» EXERCISE REQUIREMENTS:
a. In the motorhome battery guide, what does AGM stand for?
b. Carry the motorhome battery guide forward from its final sentence.

» EXCERPT:
Lithium vs AGM: Which Battery Is Right for Your Motorhome?

Your motorhome’s battery system is the part of the build most buyers think about least before purchase and most about once they are on the road. Whether you are running a compressor fridge overnight, charging devices without shore power, or watching TV after dinner at a remote camp, everything draws from the same bank. Get the battery wrong for how you travel, and you will either feel short-changed or wonder why you paid for capacity you never needed.
This guide explains the real-world difference between AGM and lithium iron phosphate (LiFePO4) batteries, how each performs in Australian touring conditions, and which Suncamper models come with which system as standard.
What Is an AGM Battery?
AGM stands for Absorbent Glass Mat. It is a sealed lead-acid battery where the electrolyte is held in fibreglass matting between the plates rather than in free liquid. This makes AGM batteries spill-proof and maintenance-free, which is why they became the standard leisure battery in motorhomes and caravans.
AGM batteries are reliable and well-understood. Most RV technicians across Australia can service and replace them without issue. They charge from solar, a DC-to-DC charger, or mains power without any special compatibility concerns.

» GIVEN RECORDS:
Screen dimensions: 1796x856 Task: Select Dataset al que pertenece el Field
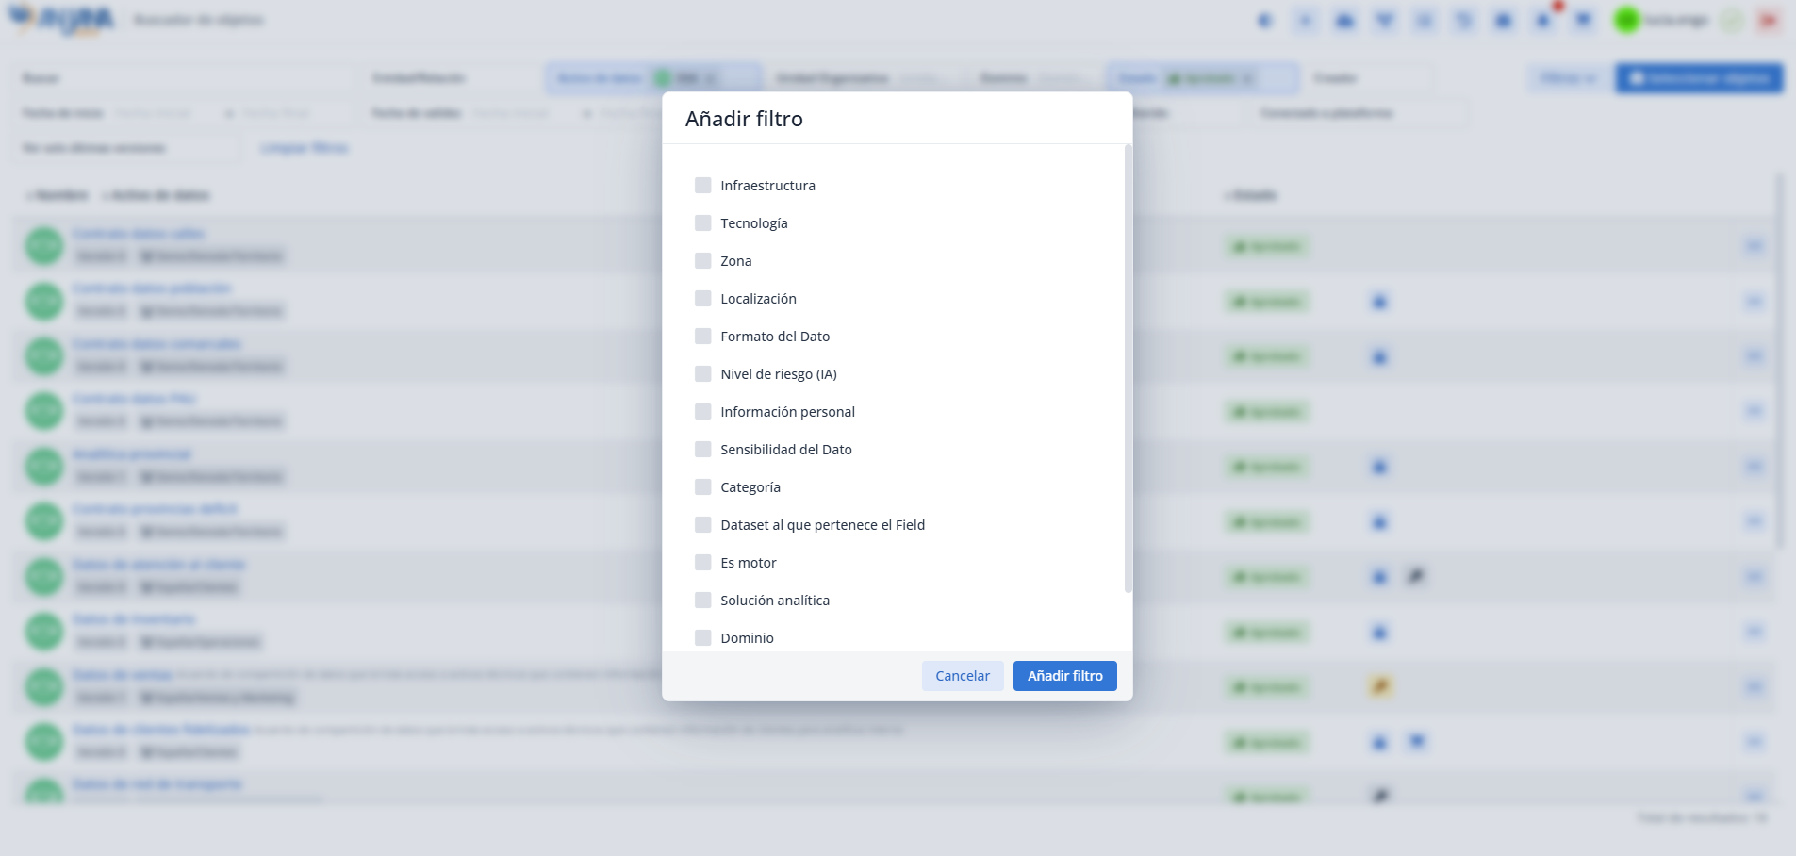coord(703,525)
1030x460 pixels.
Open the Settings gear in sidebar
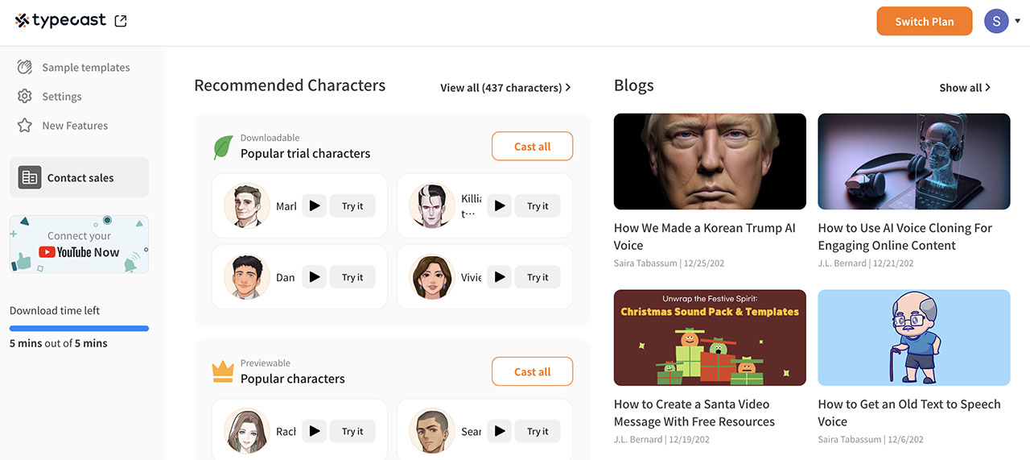pyautogui.click(x=25, y=97)
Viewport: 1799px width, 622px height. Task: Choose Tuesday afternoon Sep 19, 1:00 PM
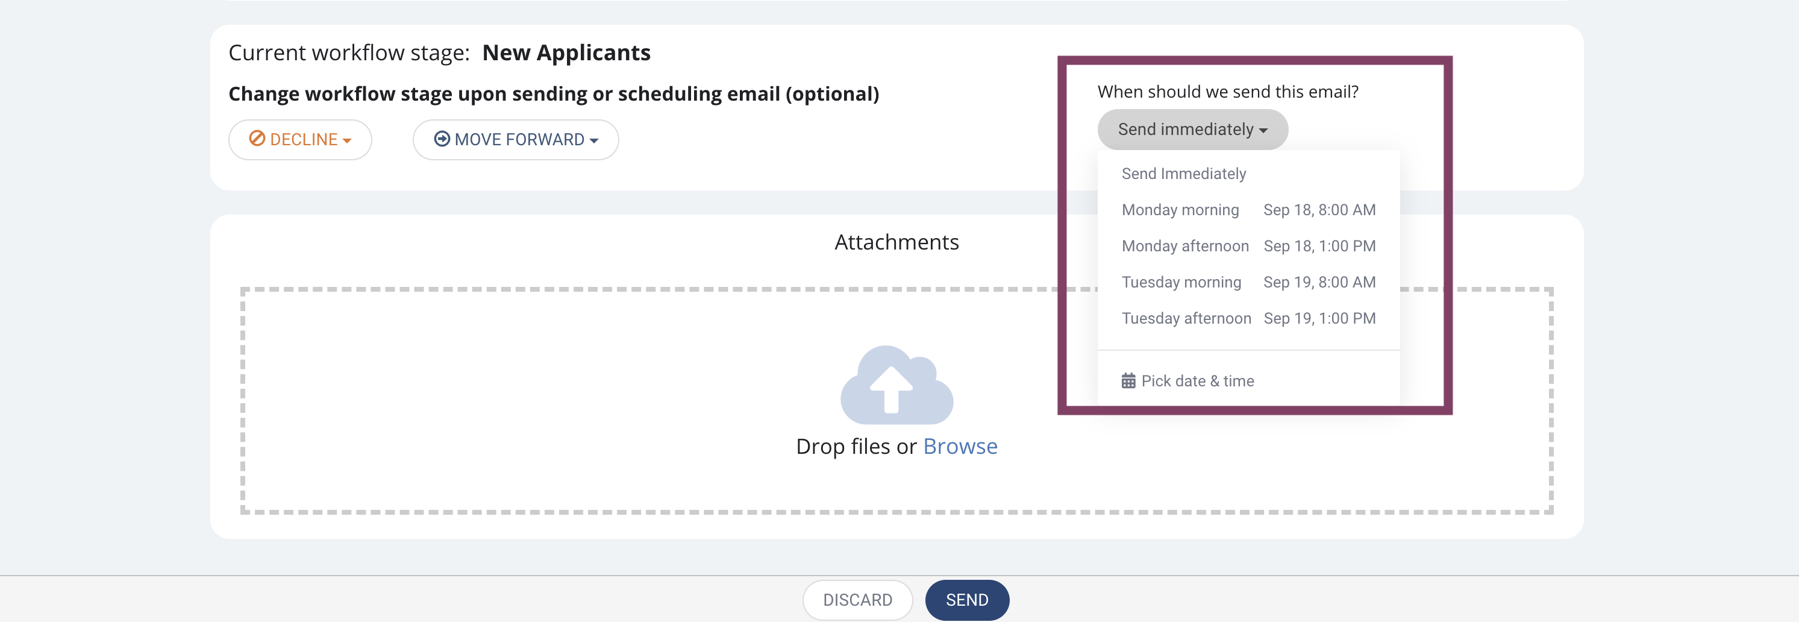click(1249, 319)
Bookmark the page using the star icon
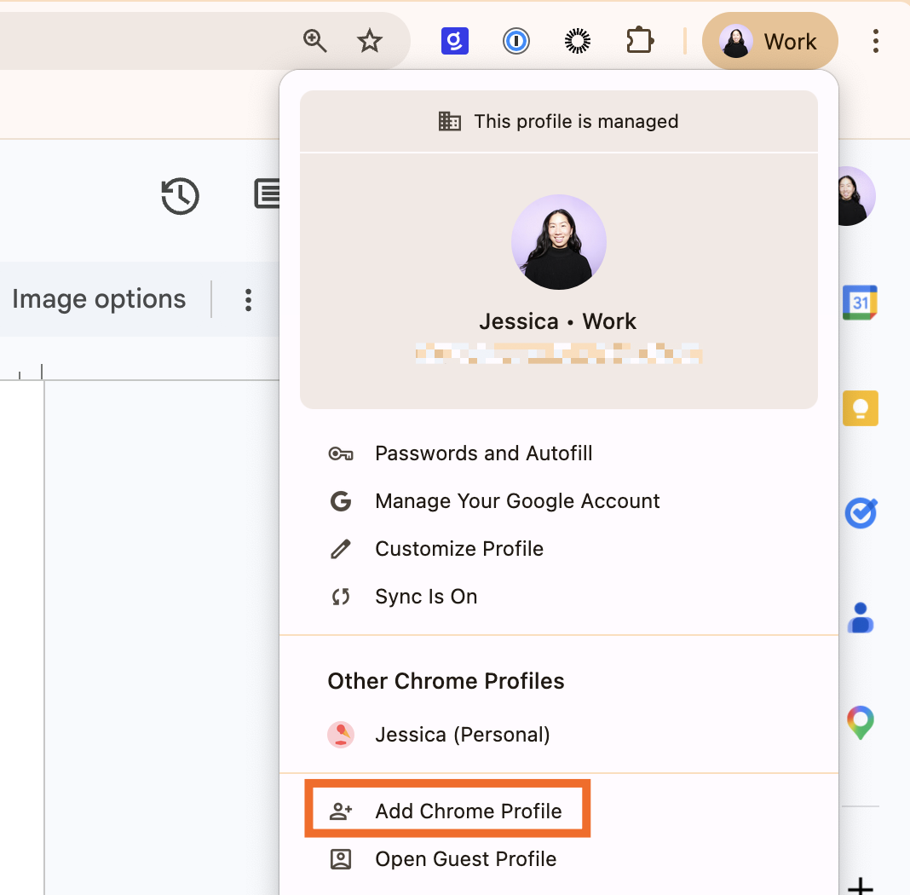The image size is (910, 895). 369,40
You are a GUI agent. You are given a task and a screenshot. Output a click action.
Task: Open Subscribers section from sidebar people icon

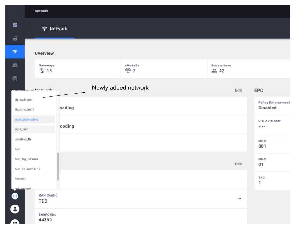coord(15,65)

» ANSWERS PROVIDED:
a. Absorbent Glass Mat.

b.
The main limitation is usable capacity. You should not discharge an AGM battery below 50 per cent of its rated capacity without shortening its lifespan. A 240Ah AGM bank therefore gives you roughly 120Ah of usable power before you need to start recharging. In practical terms, that is two or three days off-grid for a typical couple before the fridge starts drawing on capacity you cannot spare on an overcast day.
Cycle life is also lower than lithium. A quality AGM battery rated for 500 cycles at 50 per cent depth of discharge will last two to three years of regular touring before capacity starts to drop.
What Is a Lithium Battery?
When motorhome manufacturers refer to lithium batteries, they mean lithium iron phosphate (LiFePO4), not the lithium-ion chemistry used in laptops and phones. LiFePO4 is a chemically stable, thermally safe battery well-suited to the heat and vibration of Australian touring.
The headline advantage is usable capacity. You can discharge lithium to 80 per cent of rated capacity without harming the battery. A 400Ah lithium bank gives you 320Ah of usable power. That is more than double the usable output of a 240Ah AGM system, even before accounting for lithium’s lower internal resistance and faster charge acceptance.
Cycle life is the other significant difference. A quality LiFePO4 battery is typically rated for 2,000 to 3,000 cycles at 80 per cent depth of discharge. In touring terms, that is a decade or more of regular use before meaningful capacity loss.
Lithium also accepts charge faster than AGM. Where an AGM battery slows charge acceptance as it approaches 80 per cent full, lithium continues accepting a high charge rate almost to full capacity. In practice, your solar array fills a lithium bank faster and more completely on a given day.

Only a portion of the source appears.